Has strength of schedule impacted James Shields' HR/FB%?
Much noise has been made about James Sh(Y)ields and his fellow rotation-mates propensity to give up the long ball this season. Facts are facts and the Rays rotation has allowed an American League worst 11.3% of fly-balls to leave the yard (AL Average 9.18%). Shields (13.5%) and Wade Davis (12.3%) have been the biggest offenders, but only David Price has been below the rotation average (7.3%). A key principal of sabermetrics is that pitchers have little control over the percentage of fly-balls that leave the yard, but do have some control over batted ball type. Fluctuations away from the mean for HR/FB are typically dismissed as luck, or as I prefer random variation, with little correlation year-over-year. Over the course of a season, one would think that the outliers made fewer or greater number of mistakes, but the greater influence is when those pitchers made the mistakes and if they were taken advantage of. Over a period of multiple-seasons almost all pitchers fall within 1% of the mean. This is the reason why xFIP is such a useful true talent stat due its normalization of HR/FB rates.
While HR/FB% is not considered a pitching skill, it is indeed a hitting skill. This should be intuitive as we all have witnessed more of Carlos Pena's fly-balls turn into home runs, while Dioner Navarro's are as automatic an out as you can find. Even on a team level, the top team in terms of HR/FB%, the Blue Jays (13.3%) has more than double the rate fly-balls converted to home-runs than the bottom dwelling Mariners (6.0%).

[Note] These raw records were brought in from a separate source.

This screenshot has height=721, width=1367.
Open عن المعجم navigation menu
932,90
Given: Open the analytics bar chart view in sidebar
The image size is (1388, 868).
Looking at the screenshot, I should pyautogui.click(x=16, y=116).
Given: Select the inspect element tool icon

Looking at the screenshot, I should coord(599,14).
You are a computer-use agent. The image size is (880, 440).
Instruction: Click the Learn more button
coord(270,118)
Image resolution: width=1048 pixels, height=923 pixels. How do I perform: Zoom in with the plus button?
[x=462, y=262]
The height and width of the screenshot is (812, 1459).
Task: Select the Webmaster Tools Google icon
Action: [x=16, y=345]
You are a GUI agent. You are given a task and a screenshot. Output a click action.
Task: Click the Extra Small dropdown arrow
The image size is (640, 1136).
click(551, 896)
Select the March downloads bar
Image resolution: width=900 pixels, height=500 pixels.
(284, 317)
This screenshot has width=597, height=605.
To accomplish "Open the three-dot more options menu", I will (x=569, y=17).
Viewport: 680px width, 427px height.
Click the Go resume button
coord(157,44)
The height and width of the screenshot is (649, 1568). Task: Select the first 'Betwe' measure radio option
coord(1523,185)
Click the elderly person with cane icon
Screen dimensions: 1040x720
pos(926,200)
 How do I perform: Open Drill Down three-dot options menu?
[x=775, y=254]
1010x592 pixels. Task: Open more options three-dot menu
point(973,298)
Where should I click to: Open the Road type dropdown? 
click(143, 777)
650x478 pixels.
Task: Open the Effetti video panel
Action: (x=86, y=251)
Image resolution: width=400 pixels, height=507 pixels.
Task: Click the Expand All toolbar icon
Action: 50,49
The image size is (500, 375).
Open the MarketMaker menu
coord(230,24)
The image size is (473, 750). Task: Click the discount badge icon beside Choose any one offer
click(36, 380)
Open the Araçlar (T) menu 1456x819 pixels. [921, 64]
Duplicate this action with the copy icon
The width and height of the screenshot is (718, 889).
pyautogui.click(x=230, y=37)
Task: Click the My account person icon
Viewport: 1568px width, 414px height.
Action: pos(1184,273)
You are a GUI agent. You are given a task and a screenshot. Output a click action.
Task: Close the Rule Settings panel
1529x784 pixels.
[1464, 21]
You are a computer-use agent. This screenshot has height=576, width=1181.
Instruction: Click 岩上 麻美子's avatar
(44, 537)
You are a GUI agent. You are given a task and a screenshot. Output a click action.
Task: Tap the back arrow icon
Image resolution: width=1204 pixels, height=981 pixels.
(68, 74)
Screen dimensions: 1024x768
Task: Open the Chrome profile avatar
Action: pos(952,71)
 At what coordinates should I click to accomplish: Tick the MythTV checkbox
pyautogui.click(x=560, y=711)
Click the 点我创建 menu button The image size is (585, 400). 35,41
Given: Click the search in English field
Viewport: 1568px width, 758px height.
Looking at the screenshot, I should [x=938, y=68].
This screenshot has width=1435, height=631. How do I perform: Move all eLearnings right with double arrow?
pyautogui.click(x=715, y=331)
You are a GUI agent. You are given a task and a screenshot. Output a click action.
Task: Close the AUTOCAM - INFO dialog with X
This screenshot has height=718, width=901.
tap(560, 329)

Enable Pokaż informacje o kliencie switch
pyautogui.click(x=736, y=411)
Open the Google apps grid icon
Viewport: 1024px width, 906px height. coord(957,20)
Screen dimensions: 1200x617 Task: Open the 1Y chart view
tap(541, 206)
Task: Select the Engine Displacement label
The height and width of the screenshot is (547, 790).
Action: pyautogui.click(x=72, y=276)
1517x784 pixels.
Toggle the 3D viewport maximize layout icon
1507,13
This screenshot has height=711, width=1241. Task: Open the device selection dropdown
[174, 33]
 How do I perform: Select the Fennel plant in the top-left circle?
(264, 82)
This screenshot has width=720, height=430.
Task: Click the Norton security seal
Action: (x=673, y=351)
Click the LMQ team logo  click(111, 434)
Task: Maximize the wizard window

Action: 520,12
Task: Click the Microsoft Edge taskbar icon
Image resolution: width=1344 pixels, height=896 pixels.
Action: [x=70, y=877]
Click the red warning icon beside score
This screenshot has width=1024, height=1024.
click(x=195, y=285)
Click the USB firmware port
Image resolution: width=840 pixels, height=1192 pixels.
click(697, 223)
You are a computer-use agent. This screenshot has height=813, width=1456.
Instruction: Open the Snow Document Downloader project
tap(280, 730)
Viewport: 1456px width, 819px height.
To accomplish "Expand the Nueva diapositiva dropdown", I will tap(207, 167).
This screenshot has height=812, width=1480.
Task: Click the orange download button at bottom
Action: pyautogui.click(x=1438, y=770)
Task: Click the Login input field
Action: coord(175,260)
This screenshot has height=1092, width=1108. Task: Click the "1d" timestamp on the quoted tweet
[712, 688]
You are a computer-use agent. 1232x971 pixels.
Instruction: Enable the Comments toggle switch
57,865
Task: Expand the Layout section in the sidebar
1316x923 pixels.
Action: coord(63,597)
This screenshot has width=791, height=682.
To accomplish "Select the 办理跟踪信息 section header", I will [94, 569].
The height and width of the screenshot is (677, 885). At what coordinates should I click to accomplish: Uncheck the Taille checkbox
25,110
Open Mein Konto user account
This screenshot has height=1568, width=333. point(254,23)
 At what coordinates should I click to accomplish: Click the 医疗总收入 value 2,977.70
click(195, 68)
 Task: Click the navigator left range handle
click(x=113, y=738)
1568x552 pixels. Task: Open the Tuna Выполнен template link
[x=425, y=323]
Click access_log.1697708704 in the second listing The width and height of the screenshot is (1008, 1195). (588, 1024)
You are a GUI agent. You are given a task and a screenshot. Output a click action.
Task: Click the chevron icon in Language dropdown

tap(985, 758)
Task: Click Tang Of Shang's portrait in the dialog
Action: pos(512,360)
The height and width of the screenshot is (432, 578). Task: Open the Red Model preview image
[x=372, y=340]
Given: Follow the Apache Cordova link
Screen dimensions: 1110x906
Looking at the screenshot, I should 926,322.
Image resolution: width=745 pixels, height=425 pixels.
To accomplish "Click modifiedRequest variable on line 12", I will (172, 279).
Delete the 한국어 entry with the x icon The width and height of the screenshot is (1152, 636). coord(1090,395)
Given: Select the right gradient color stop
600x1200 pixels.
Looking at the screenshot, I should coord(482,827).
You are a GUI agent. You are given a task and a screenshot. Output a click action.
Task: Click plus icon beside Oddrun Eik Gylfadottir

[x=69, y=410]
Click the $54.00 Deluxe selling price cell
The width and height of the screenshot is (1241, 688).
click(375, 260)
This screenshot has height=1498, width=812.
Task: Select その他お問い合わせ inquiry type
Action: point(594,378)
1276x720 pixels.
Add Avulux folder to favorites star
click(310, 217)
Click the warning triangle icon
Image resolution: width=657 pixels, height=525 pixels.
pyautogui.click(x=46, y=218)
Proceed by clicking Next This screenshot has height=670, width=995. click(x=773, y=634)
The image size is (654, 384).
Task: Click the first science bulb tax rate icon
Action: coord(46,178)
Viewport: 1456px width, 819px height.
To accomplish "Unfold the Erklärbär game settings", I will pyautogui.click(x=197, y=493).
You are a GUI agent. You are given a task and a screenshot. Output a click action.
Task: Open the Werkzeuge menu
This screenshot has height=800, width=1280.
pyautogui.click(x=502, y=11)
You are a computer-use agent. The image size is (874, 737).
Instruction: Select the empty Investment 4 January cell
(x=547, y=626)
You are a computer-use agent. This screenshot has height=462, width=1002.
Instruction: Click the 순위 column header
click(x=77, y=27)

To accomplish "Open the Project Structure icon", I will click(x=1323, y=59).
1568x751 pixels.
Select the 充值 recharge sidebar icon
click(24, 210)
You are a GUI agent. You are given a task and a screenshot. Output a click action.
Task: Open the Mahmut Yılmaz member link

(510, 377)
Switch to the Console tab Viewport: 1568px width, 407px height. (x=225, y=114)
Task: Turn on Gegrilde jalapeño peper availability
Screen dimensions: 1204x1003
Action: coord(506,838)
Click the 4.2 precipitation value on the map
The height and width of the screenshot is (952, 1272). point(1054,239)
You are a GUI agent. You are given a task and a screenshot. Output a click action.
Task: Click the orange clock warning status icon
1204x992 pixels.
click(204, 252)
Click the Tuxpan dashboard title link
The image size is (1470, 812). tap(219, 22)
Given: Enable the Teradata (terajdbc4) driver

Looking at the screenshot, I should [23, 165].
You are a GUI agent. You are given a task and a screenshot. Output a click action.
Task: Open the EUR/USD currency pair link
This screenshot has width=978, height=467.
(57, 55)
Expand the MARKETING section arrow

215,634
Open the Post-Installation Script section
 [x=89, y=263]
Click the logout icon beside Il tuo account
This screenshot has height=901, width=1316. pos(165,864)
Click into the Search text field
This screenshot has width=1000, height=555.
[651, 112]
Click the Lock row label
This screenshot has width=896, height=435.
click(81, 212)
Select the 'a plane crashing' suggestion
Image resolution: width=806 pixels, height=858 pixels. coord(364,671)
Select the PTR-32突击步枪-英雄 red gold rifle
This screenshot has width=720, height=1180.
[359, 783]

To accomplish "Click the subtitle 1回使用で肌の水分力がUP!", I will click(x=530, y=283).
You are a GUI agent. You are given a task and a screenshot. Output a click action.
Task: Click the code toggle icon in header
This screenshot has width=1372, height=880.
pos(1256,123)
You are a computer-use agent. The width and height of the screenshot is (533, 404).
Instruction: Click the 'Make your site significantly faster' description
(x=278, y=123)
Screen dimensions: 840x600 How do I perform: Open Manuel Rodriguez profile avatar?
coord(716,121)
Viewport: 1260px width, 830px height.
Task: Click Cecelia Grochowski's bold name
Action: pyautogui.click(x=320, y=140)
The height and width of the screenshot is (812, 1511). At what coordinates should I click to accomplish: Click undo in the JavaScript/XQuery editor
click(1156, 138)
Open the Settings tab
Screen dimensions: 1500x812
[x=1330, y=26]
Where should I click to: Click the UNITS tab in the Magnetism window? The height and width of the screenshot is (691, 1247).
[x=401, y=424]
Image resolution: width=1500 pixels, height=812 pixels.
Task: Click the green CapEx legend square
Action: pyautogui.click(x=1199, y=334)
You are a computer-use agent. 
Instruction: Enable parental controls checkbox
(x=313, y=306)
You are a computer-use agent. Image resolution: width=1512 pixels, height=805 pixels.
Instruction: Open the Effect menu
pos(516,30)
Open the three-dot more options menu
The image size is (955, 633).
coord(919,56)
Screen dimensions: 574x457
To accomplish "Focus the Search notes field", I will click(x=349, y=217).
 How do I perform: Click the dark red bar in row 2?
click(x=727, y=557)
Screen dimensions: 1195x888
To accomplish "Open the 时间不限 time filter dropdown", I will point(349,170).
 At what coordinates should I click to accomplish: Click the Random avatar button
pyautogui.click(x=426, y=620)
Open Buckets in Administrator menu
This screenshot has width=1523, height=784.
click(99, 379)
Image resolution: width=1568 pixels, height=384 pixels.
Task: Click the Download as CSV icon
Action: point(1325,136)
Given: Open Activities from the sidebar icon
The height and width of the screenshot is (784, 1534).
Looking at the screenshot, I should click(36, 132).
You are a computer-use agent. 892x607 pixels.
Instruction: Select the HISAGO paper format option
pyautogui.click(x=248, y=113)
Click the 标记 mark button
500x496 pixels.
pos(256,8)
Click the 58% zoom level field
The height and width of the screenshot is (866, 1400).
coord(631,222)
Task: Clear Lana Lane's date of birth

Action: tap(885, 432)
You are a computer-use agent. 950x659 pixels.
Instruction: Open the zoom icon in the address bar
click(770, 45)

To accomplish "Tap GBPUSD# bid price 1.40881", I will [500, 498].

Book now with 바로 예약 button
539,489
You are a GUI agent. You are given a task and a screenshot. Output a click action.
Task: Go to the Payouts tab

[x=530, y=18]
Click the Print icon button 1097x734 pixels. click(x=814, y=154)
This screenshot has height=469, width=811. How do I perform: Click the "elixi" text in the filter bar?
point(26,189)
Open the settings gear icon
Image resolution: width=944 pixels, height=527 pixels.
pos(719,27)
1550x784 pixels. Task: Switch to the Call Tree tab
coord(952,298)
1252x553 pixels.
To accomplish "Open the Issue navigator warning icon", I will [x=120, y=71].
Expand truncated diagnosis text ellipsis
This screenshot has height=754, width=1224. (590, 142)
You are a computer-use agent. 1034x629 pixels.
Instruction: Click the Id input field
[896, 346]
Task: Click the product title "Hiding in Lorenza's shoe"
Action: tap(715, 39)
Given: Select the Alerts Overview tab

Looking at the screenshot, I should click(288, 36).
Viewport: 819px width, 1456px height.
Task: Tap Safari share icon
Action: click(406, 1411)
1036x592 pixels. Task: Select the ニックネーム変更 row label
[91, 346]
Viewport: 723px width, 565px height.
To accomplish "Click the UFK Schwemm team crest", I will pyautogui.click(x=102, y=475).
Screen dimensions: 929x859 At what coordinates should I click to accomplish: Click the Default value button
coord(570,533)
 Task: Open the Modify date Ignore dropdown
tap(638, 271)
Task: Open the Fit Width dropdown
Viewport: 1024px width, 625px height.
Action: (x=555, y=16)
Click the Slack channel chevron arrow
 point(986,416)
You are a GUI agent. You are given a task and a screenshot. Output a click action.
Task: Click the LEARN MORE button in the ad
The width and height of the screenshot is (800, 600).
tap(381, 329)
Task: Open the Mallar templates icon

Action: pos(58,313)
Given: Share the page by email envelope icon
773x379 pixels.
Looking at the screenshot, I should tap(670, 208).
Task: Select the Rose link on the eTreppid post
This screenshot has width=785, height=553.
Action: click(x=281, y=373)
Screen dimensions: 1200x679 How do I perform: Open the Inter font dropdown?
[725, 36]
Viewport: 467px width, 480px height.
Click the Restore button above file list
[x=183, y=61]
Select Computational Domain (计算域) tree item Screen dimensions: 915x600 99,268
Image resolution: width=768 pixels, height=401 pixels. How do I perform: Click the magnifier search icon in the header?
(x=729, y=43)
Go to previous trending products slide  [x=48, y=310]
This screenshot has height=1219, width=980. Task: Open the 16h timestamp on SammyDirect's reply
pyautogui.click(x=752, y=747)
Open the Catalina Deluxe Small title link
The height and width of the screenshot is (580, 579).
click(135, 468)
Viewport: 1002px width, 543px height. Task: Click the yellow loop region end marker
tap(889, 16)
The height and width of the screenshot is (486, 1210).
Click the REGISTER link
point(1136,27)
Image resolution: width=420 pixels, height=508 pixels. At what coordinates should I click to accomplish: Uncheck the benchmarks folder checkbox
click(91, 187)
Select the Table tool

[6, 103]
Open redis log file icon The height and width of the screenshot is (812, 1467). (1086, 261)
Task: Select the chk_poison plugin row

Upon further examination, the top three offenses in terms of HR/FB% in the American League were our AL East brethren the Jays, Yankees, and Red Sox. It's no surprise the Rays are at the bottom of the leaderboard as they play a disproportionate amount of games against these slugging offenses in their respective band boxes. I wondered just what each starter's individual expected HR/FB rate would be based on his opponents faced. How much of James Shields' HR/FB rate could be explained by schedule versus random variation. Below is the table with each pitcher's HR/FB and xHR/FB% based on opponent's HR/FB%:
|
HR/FB% |
xHR/FB% |
|
|
James Shields |
13.5% |
9.3% |
|
Matt Garza |
11.4% |
9.5% |
|
Jeff Niemann |
11.8% |
9.7% |
|
David Price |
7.0% |
9.9% |
|
Wade Davis |
12.3% |
8.2% |
Indeed playing in the American League East as the Rays expected HR/FB% above the league average, but it seems as if its impact is minimized to about 1% either way. It is surprising to see James Shields and Wade Davis who have had the most home run issues face the easiest home run schedules on the team. It's also amusing that two pitchers on the same staff can have a 1.7% difference in xHR/FB% based on the way the series schedule falls out. I also took in one step further with Shields and weighted his opponents' HR/FB rates in terms of FB/PA using the formula (1-(K%+BB%) = ContactPA%. ContactPA%*FB%= FB/PA%. It produced a marginal difference of .1% so I decided against doing the leg work for the other pitchers.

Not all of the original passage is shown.